My mother, on one of her visits,
said something to the effect of 
 'hmm, that's never been done...' 

Why not?
Perhaps there's a reason...or perhaps there's not...
I needed to know.

HERE's a basic recipe for the soup;
what follows below is my variation, turning 
miyeok-gook (soup) into miyeok-mandu (dumplings).
Basically, you just make the soup, but instead of leaving
the seaweed in the soup, halfway through the process you remove it,
chop it up, then use it to make little dumplings, which you then
put back into the soup to finish cooking.

As you saw in the photos above 
(and as you can read in the above link),
you have to soak and rinse the seaweed...

Also, minced garlic and thinly sliced beef sirloin are needed:

You start by sauteeing the minced garlic and beef in sesame oil in a the bottom of whatever pot you're going to use to make the soup in:

After the beef is mostly done, add the seaweed:

Sautée for a few minutes until the seaweed begins releasing some of its juices into the pot...Then add water (some add beef broth) and bring to a boil. Add soy-sauce to taste--do NOT add salt.

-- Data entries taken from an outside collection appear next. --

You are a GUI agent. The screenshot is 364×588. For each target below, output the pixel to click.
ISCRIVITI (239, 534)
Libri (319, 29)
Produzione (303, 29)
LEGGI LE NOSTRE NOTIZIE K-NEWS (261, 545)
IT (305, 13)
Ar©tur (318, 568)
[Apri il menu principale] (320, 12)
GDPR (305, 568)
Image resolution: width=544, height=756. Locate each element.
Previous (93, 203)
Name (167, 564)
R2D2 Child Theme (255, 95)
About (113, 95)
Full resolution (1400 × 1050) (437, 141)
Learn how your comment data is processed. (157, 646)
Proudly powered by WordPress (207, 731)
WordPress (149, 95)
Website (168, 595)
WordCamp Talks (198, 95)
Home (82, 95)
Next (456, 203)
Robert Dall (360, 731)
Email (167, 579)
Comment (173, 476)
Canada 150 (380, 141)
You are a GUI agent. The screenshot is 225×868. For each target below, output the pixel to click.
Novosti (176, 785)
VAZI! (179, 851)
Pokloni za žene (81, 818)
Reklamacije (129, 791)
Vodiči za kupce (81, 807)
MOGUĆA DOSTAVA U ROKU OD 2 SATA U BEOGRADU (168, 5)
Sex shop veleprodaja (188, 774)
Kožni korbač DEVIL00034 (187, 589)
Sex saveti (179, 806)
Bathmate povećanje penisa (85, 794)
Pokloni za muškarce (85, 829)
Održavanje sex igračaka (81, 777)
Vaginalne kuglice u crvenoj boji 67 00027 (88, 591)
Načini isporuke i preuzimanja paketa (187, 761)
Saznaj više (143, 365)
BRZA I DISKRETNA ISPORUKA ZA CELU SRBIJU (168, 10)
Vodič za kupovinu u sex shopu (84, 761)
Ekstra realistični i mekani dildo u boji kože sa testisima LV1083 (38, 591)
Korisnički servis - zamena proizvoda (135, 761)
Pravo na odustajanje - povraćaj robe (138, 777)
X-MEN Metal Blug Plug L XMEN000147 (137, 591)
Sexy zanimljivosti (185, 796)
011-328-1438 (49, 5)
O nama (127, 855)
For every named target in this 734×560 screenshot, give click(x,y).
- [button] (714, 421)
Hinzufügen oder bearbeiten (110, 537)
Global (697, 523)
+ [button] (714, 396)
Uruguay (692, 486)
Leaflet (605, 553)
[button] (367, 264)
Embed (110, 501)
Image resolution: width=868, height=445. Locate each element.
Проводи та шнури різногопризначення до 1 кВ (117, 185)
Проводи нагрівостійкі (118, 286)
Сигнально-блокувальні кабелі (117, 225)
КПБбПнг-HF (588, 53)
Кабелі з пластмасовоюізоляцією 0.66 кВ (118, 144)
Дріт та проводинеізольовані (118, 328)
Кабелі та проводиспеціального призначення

For my dumpling-variation, do NOT cut up the seaweed--you want long strands so that you can take them out easily after a few minutes of boiling:
Shake off as much of the broth as you can before letting the miyeok cool just long enough so you can  chop it coarsely--I included some of the beef from the pot of soup:
 It's traditional to have some seafood in the soup--often oysters or mussels...I thought some clams would add some more briny flavor and seafood texture... I chopped some up (already cooked) to add to the seaweed/beef/garlic mixture.

And these are the wonton-wrappers--you buy them frozen; thaw them overnight in the refrigerator.

Put some of the seaweed/garlic/beef/clam filling in the middle of the wrapper:

Dab the edges with water (or egg-white) and seal tightly...and after a while, you'll end up with a tray of these miyeok-mahndu:
 (To keep them from sticking, place the dumplings on a floured baking sheet before cooking them.)

Bring the soup in the pot back to a boil, then reduce the heat--
if you put the dumplings into soup that's boiling too rapidly, the dumplings will fall apart.
Place the dumplings in the soup, and once they float,
cook for an additional minute or two--
the filling is already cooked, so all you're cooking
is the dough of the dumpling-wrappers--
and of course, you want the seaweed/garlic/beef/clam filling hot...

When the dumplings are done, the wrappers become
almost translucent;
you end up with with these 'packages' of 
oceanic nutrition in a simple yet hearty broth: 
The seaweed is safely contained in the dumplings;
no strands of kelp to slurp like
giant green/black noodles.

What do you think?

 Mi-yeok-mahn-doo chahp-soo-seh-yo
In other words--bon appétit!

(Incidentally, all photos for this post taken and edited on the iPhone5, 
except for the photos from Korea,
which were taken and edited on the iPhone4.)